A gasolina que queima presidentes.

Em março de 2016, escrevi a alguns amigos que o próximo presidente do Brasil seria Jair Bolsonaro. Passado o deboche imediato que sofri, o processo de impeachment, o governo Temer, e as eleições, essa previsão confirmada veio à toma. E tive meus 15 minutos de fama com meia dúzia de entrevistas a veículos que pouca gente leu. Em uma delas, a repórter me perguntou: como analista, quando você vislumbrou ter começado o início do processo de golpe contra a presidenta Dilma. Os termos golpe, e presidenta, na mesma frase, entregaram o destino que a conversa teria.

Estava cansado, sem terno, não queria brigas, muito menos debates acalorados aquela hora. Era meio de noite. Por isso, na resposta trouxe uma polêmica que mudaria o rumo da prosa, mas que era apenas uma teoria. Não tinha escrito nada sobre. Afirmei de pronto que o início do fim ocorrera antes mesmo da posse para o segundo mandato. Disse que segurar o preço da gasolina ao longo da eleição tinha jurado de morte o futuro do segundo mandato.
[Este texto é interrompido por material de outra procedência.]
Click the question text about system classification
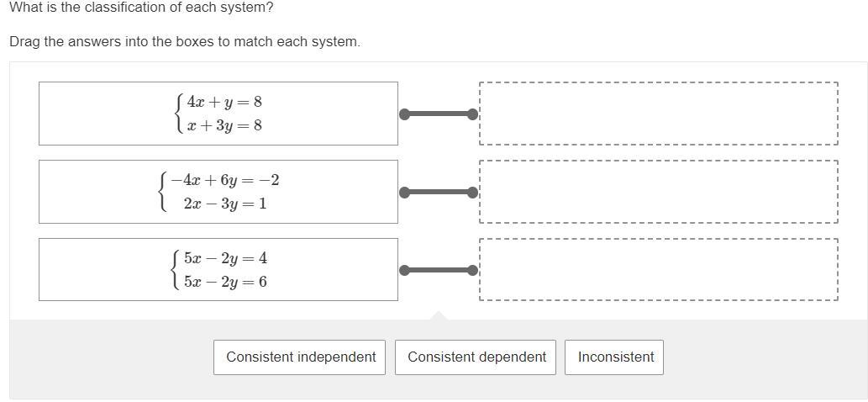This screenshot has width=868, height=402. [141, 8]
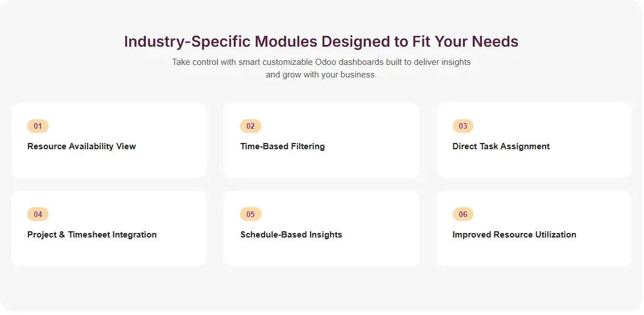This screenshot has height=315, width=644.
Task: Open Project & Timesheet Integration title text
Action: click(92, 235)
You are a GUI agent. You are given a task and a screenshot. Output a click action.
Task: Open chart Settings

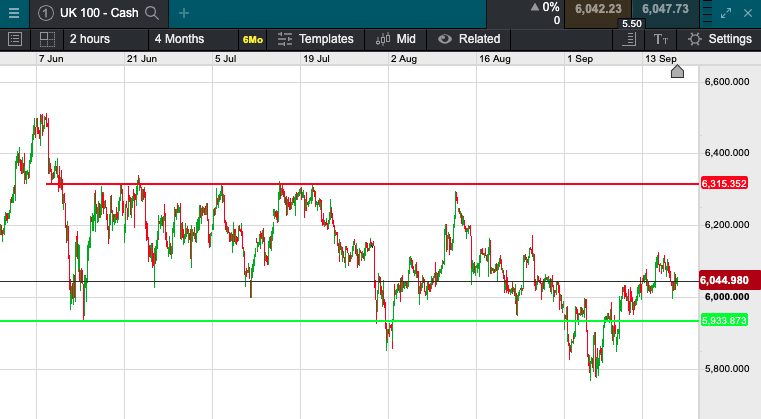click(719, 39)
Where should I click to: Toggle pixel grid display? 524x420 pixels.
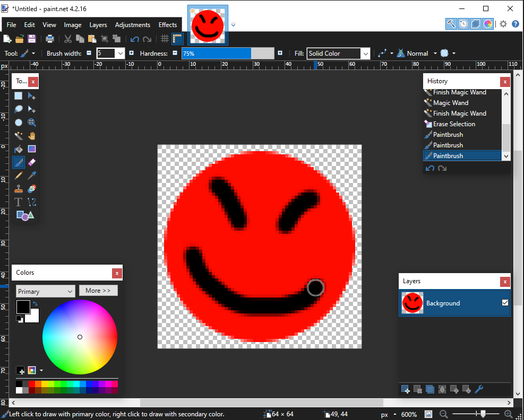165,39
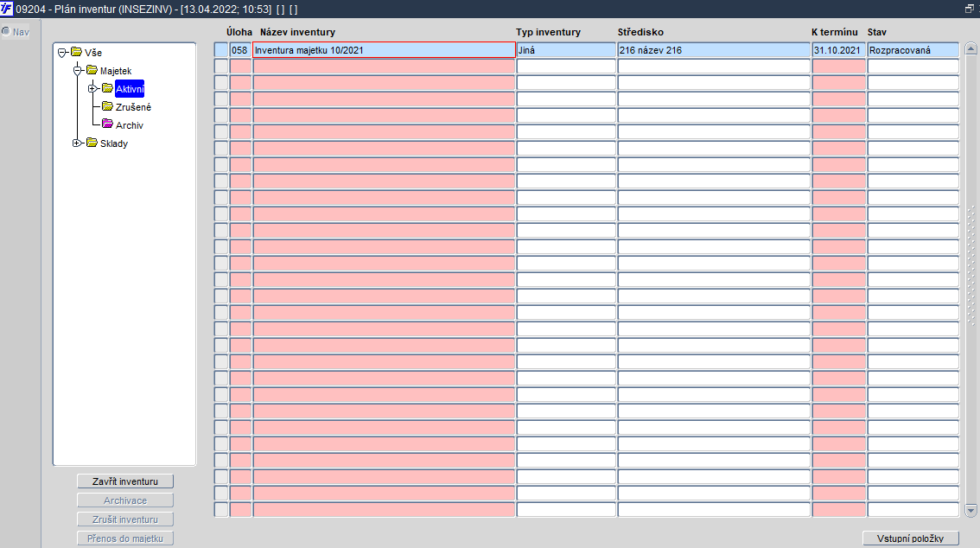Select the Sklady folder icon
Image resolution: width=980 pixels, height=548 pixels.
click(92, 143)
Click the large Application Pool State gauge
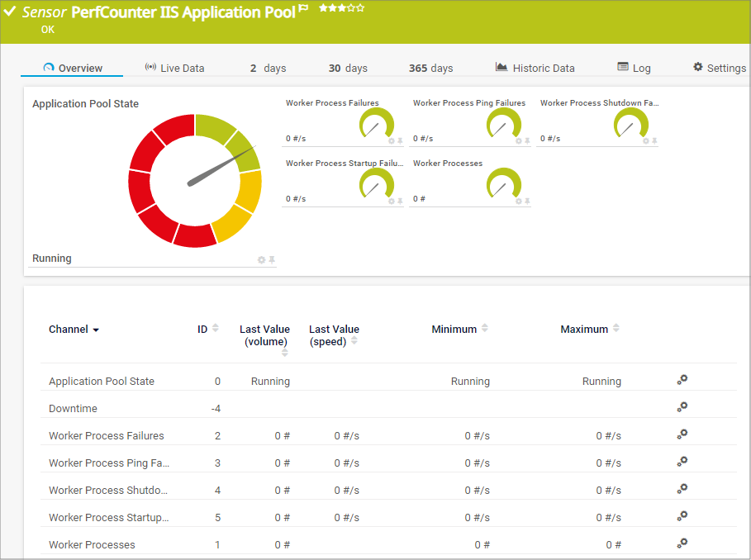The width and height of the screenshot is (751, 560). 195,181
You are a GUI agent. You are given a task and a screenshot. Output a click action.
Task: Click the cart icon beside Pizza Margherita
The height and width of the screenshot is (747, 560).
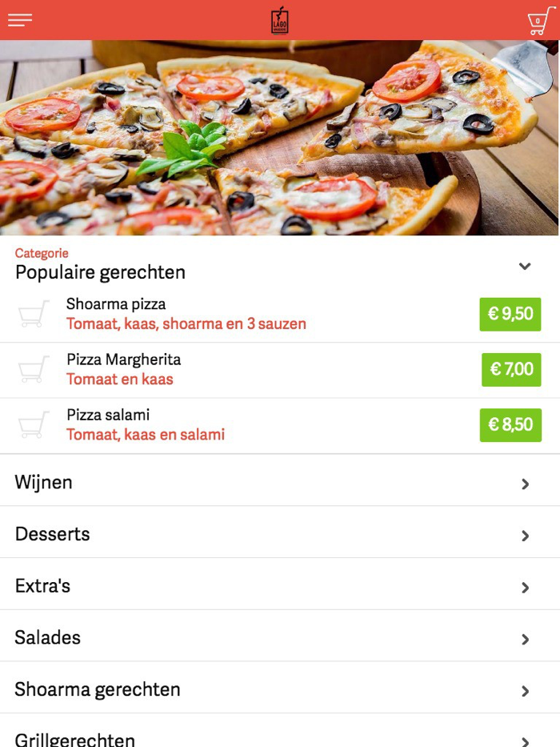click(31, 369)

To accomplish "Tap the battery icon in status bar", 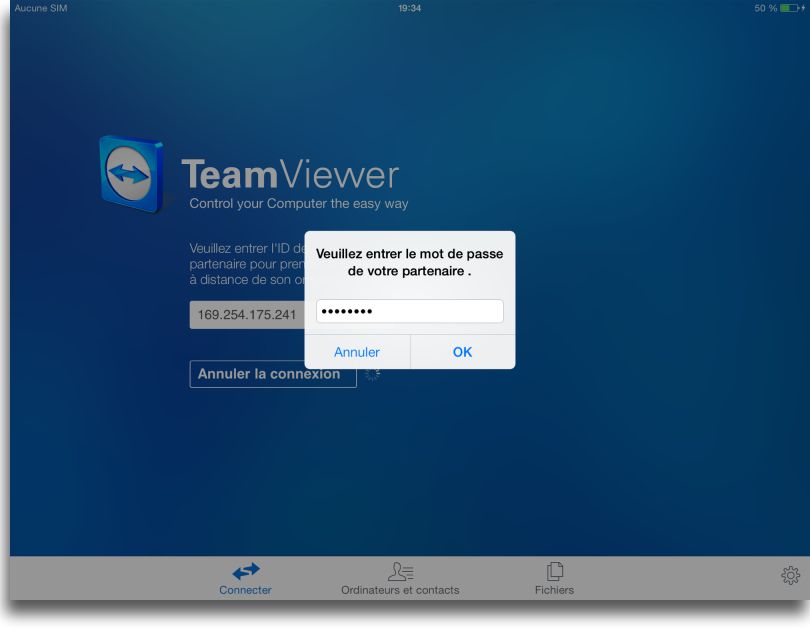I will click(x=793, y=8).
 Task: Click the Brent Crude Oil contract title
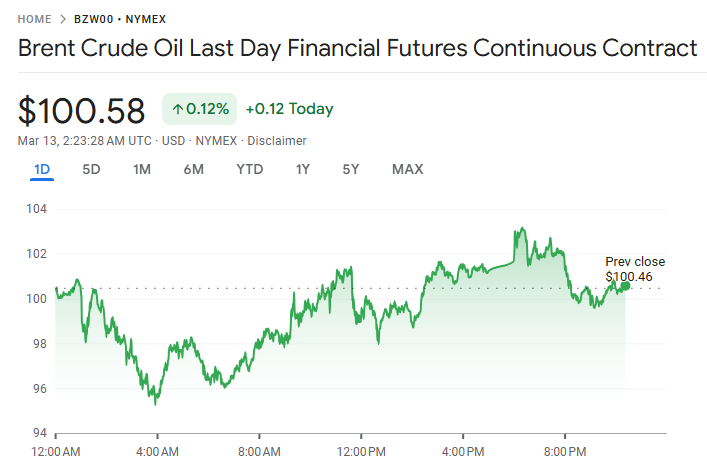point(357,48)
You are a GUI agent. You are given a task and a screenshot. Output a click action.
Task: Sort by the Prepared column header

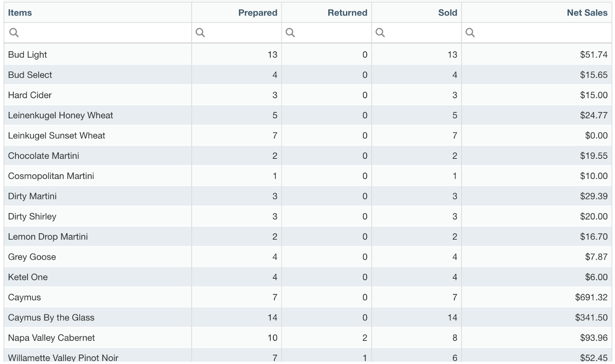[257, 13]
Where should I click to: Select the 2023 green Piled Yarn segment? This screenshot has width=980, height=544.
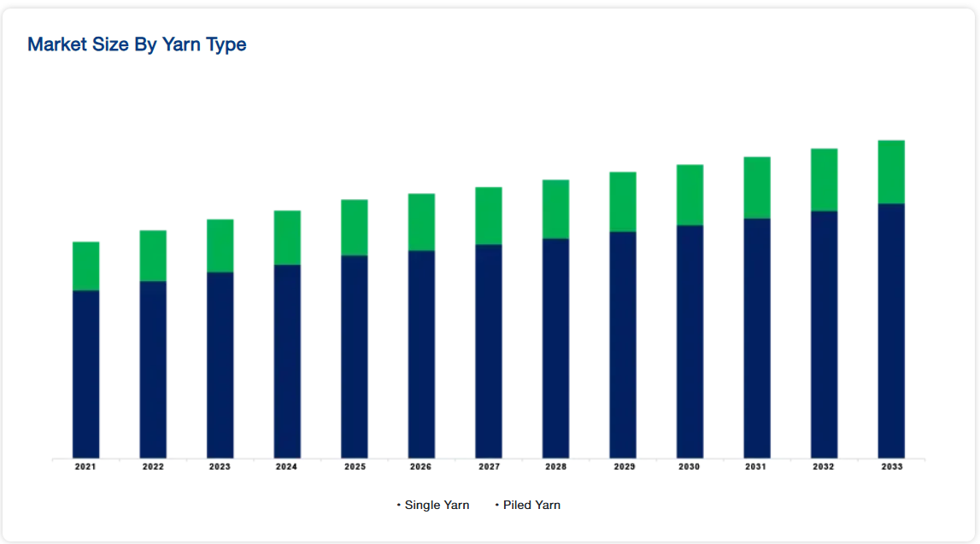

Fiquei parecendo um idiota aos olhos da jornalista. Ficou claro para ela que meu anonimato até o momento era bem justificado.

Hoje, 16 de maio de 2023, mais de quatro anos depois, acordo com a notícia de que a Petrobrás mudará a política de preços dos combustíveis, sem considerar as flutuações do mercado internacional. Trocando em miúdos, o que acontecer com o dólar aqui e com o petróleo lá fora não afetará de imediato os preços no mercado interno. Vou deixar para os economistas o problema que isso causará nas ações da empresa e junto aos investidores internacionais, que acionarão a justiça para reaver seus prejuízos. Isso é tão óbvio que nem merece análise.

Bolsonaro passou 2022 inteiro criticando os aumentos sucessíveis nos combustíveis, sabendo que isso minava sua popularidade, justamente junto ao core de seu eleitorado: brasileiros classe média de médias e grandes cidades, com seus carros financiados e que juntavam os caquinhos da pandemia. Tentou de tudo pra mudar a política de preços da empresa. Queria segurar pra não se queimar. Não conseguiu. A imprensa, a justiça, os vingadores, todos foram contra. O que restou ao presidente foi a redução de impostos, o que nossos jornais também não pouparam. Lembra daquela jornalista, que lamentou a desoneração da gasolina, dizendo que era dinheiro de rico que estava sendo economizado?!

Essa conta da nova (velha) política de preços vai chegar, e o tesouro (nós), teremos que arcar com o prejuízo. E com os processos que serão vencidos pelos investidores estrangeiros nas esferas internacionais com a queda no valor das ações. Não será hoje, nem amanhã. Mas que virá é certo. Vale lembrar que a Petrobrás chegou a valer míseros 4 bilhões de dólares no auge dessa política de 2014 e dos escândalos de corrupção, e que demorou mais de meia década para ela voltar a valer os 600 bilhões que vale hoje.

Ver essa volta ao passado, que segurou os preços lá em 2014, e custou o emprego da Dilma em 2016, parece não ter ensinado, nem a Bolsonaro, nem a Lula. Ela segurou, venceu as eleições, mas caiu em seguida. Bolsonaro tentou segurar, não conseguiu, o preço subiu, inversamente à sua popularidade, e também pagou um preço. Lula agora consegue o que Bolsonaro tentou, e parece que, pelo menos, não será alvejado pela imprensa. Sem vozes contrárias, o cidadão menos avisado tende a comemorar a medida, e muitos jornalistas vão dizer que esta é a grande boa notícia que o governo precisava. Na semana da votação do arcabouço fiscal, é bola dentro em termos políticos. E aquela jornalista certamente aprovará a medida, relativizando a queda nas ações da empresa e dizendo que Petrobrás deve servir ao povo e não aos acionistas.

O que me resta é torcer para estar errado: que o petróleo se acalme, que o dólar caia, a inflação caia, e a nova velha política de preços dos combustíveis não traga prejuízos à Petrobrás. Se tudo isso se confirmar, a vida segue linda, e o dia de hoje significará apenas a boa notícia que tanto esperamos. E não o início do fim de mais um governo.